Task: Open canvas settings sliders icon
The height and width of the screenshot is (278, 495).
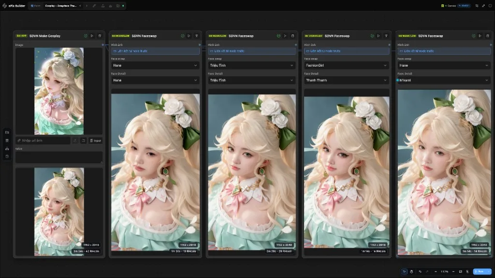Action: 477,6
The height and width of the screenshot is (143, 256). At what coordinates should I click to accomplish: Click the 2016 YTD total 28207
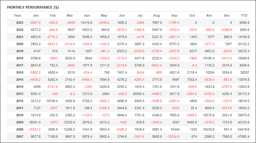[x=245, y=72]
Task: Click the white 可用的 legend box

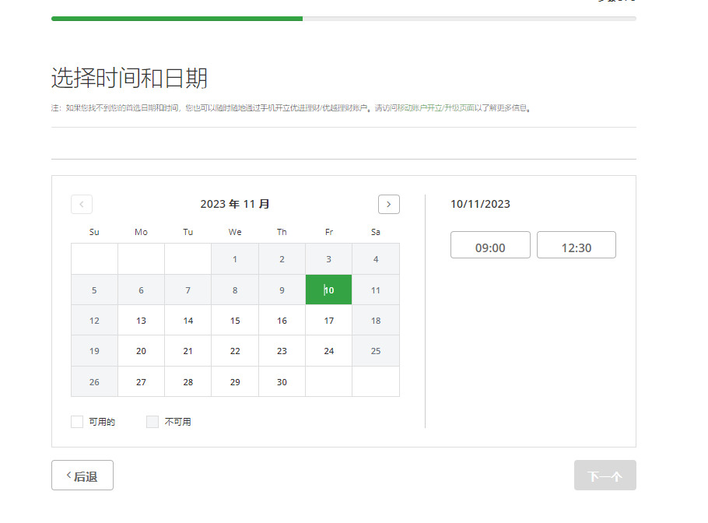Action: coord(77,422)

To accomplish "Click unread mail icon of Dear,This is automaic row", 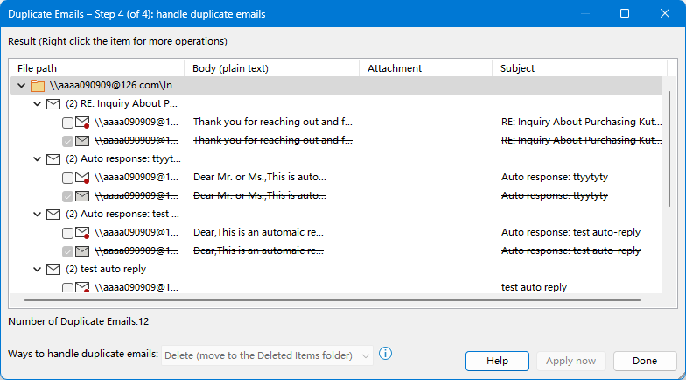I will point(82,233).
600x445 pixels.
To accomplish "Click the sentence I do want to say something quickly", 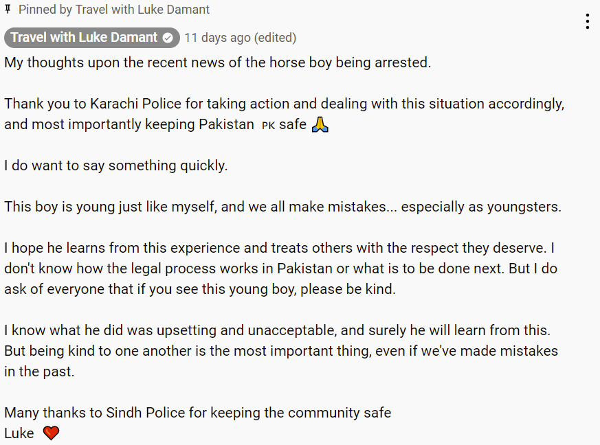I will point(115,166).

...

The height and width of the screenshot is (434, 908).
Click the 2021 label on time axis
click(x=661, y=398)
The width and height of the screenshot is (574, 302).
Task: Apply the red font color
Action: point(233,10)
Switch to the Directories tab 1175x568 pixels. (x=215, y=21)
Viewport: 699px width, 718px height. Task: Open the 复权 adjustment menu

= WHAT YOU WILL DO =
From the records above, retype only the lines starting at the line that contains "Click the 2021 label on time axis" and ending at the line that contains "Viewport: 699px width, 718px", both included.

= WORKED SOLUTION =
Click the 2021 label on time axis
click(x=661, y=398)
The width and height of the screenshot is (574, 302).
Task: Apply the red font color
Action: point(233,10)
Switch to the Directories tab 1175x568 pixels. (x=215, y=21)
Viewport: 699px width, 718px height. Task: Open the 复权 adjustment menu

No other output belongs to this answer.